My panel was in the Bob Kayley theater, which turned out to be a rather beautiful Black Box experimental theater, with seating on three sides. If I had known about the space I would have prepared dance moves. Rooms against chronicles: houses on Edwardian TV generated some gasps and laughs, as hoped. I thoroughly enjoyed myself.
My talk was followed by Daniel Ashton's sharp and droll analysis of the Jane Austen TV series-inspired tourism industry. He made a beautiful argument about the National Trust's role in transforming "heritage properties into heritage props."
I confess I secretly sighed when Sarah Cardwell announced that her talk would be about aspect ratios--I get more than enough on this topic from film archivists--but she made this topic fascinating and significant. It was a master class in attentive viewing, comparing three screen versions of Persuasion, unpacking the dramatic implications of the 4:3 format of the 1971 TV series in contrast to the 2007 and 2012 wide-screen versions.

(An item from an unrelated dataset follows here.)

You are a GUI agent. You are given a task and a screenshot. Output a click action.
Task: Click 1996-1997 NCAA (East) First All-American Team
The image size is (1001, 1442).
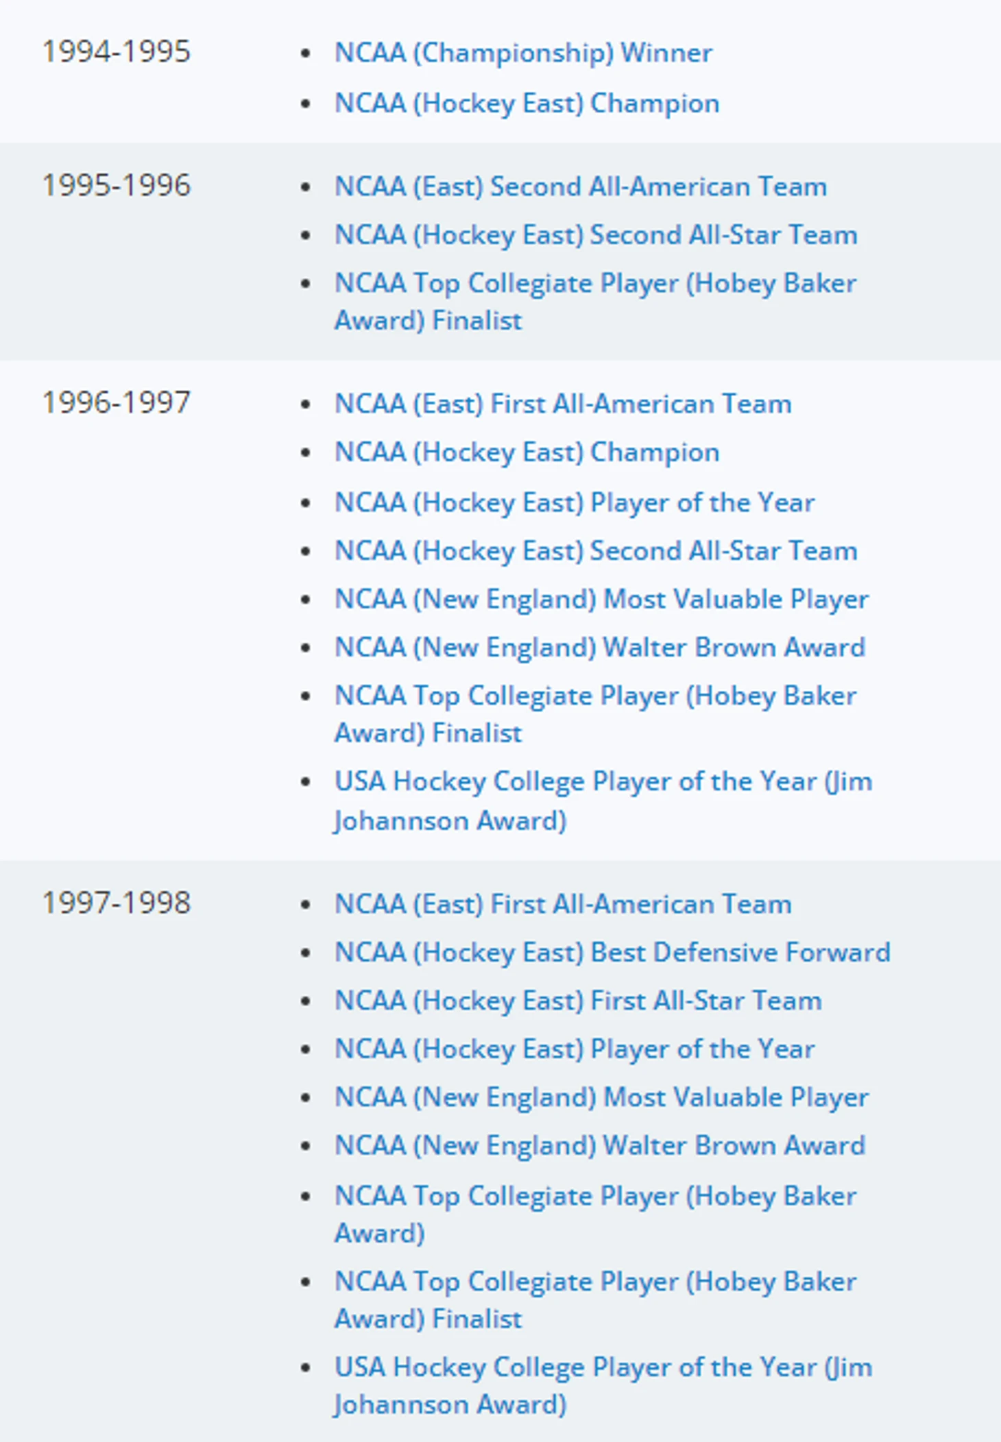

Plus there was Billy Smart's discussion of the spatial dramaturgy of Within These Walls--a women's prison TV drama series that deserves a place beside the dictionary definition of "Camp." And Leah Panos on an arcane anti-naturalistic TV musical about The Troubles, and Richard Kilborn and Lothar Mikos doing a hilarious dialogue on German adaptations of British TV comedies like The Office....
It's frustrating that concerning the panel discussion on the early days of Color Screen Offset effects I can't even find still images of the BBC's 1976 Chester Mystery Cycle, which was a crazy beautiful mix of medieval illumination and disco era SFX--featuring Tom Courtney as Jesus!